_Passage shown_.
□ □ □ □
Small-Scale Agritourism Ideas to Boost Profits
Agritourism: A Money-Making Agriculture Business That can be as Unique as Your Farm Itself
Reading Time: 8 minutes
By Barbara Berst Adams – On-farm visitors can help even the smallest farms increase the bottom line. Whether a farm is full-time or part-time, many very small farms are coming up with agritourism ideas like offering an herb cooking class on the farm or replacing a less profitable crop with a small u-pick cherry tomato patch. And many don’t realize they’re participating in agritourism, a growing trend to bring the non-farming community onto the farm in ways that are pleasant for the farmer and increase revenue at the same time. According to Purdue University, agritourism is the fastest-growing tourism-industry segment in the United States.
But don’t be fooled into thinking executing agritourism ideas is for the big guys or that you must become a large entertainment destination. The thought of ongoing crowds can unnerve the farmer who purposely chose the peaceful rural or even small town backyard garden life. It’s one thing to chase the dairy goats out of the hay field. But explaining to human non-farmers why they can’t park in the hay field is quite another.
Here’s how that process went for us one year:
Us: Sir, could you back your car off and park where the field is mowed short?
Him: What’s wrong with driving on the tall weeds?
Us: These aren’t weeds, this is our hay crop.
Him: My car doesn’t kill it, does it? They just make it lay flat?
Us: Yes, but when we mow over flattened hay, the mower can’t pick it up so we waste that amount of hay.
Him: Well doesn’t it just spring back up again?
Us: Not necessarily in time, and we’re mowing the field in two days.
Him: Why can’t you wait to mow until it springs back up again?
Us: Because we need specific weather to mow, and the weather forecast says in two days it will be perfect. We can’t just mow whenever we want to.
Him: Why?
Okay, you get it. But with agritourism, you don’t have to open the floodgates to high numbers of the general public at all in order to benefit from it financially—which will be explained more fully below. Also, even if you do think you’ll eventually want large agritourist numbers, you can start small at first and gain experience to see if agritourism is a good fit for your farm–while adding a little income during the experimental stage, then growing gently to larger numbers over time if that’s your ultimate goal.
□ □ □ □
_Provided records_.

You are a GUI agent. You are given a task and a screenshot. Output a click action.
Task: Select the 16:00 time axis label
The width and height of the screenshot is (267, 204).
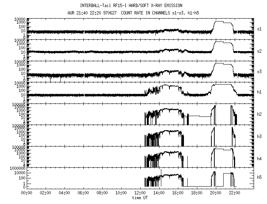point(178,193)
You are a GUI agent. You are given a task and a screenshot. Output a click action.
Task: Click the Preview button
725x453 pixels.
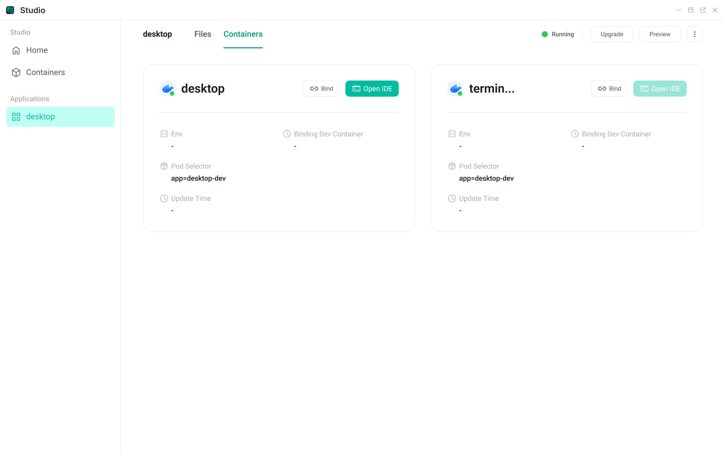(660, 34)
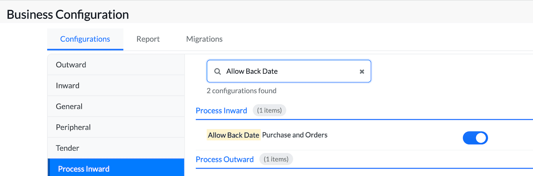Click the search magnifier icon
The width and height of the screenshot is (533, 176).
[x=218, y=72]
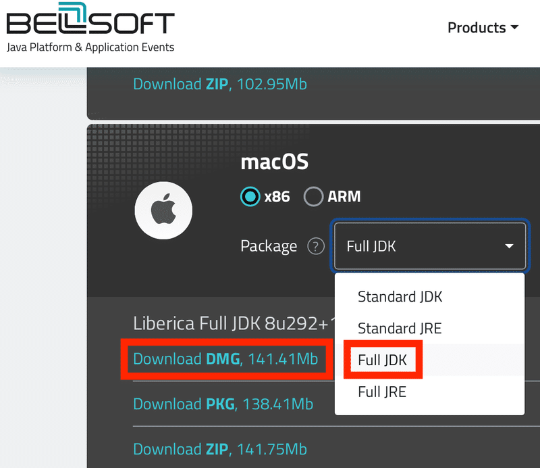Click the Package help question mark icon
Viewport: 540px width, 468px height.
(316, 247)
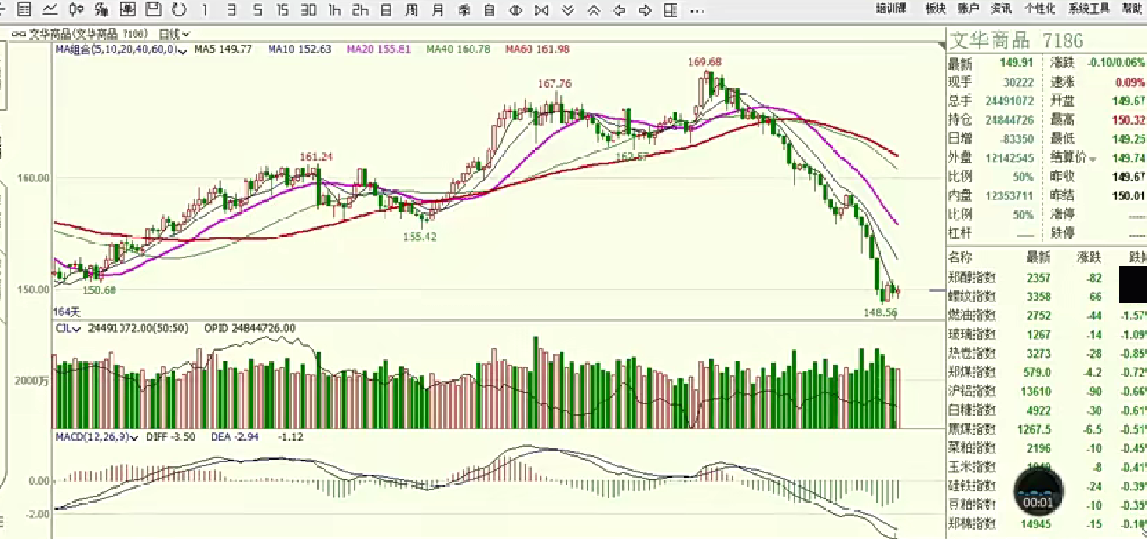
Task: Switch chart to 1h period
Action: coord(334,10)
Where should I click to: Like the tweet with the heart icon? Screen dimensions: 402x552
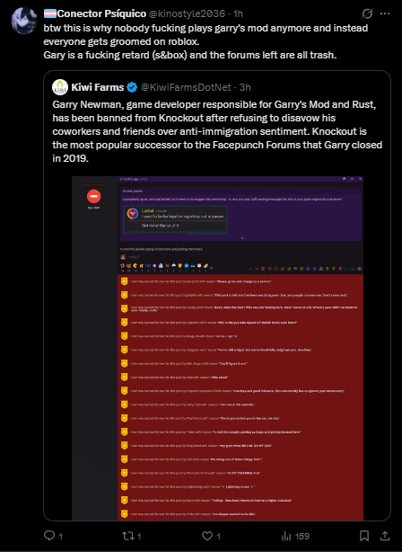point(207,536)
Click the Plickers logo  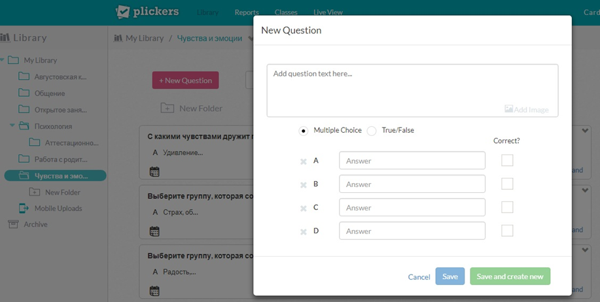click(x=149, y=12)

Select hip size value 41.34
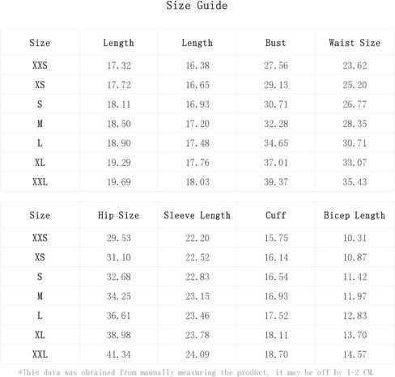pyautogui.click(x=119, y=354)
□ □ □ □
_Parts of the exercise_.
1. According to the agritourism article, what does Purdue University say agritourism is?
2. Reproduce the part of the agritourism article starting at "Here’s how that" and ending at "we want to.".
The listing is separate material and has no connection to the agritourism article.

_Answers_.
1. The fastest-growing tourism-industry segment in the United States.

2.
Here’s how that process went for us one year:
Us: Sir, could you back your car off and park where the field is mowed short?
Him: What’s wrong with driving on the tall weeds?
Us: These aren’t weeds, this is our hay crop.
Him: My car doesn’t kill it, does it? They just make it lay flat?
Us: Yes, but when we mow over flattened hay, the mower can’t pick it up so we waste that amount of hay.
Him: Well doesn’t it just spring back up again?
Us: Not necessarily in time, and we’re mowing the field in two days.
Him: Why can’t you wait to mow until it springs back up again?
Us: Because we need specific weather to mow, and the weather forecast says in two days it will be perfect. We can’t just mow whenever we want to.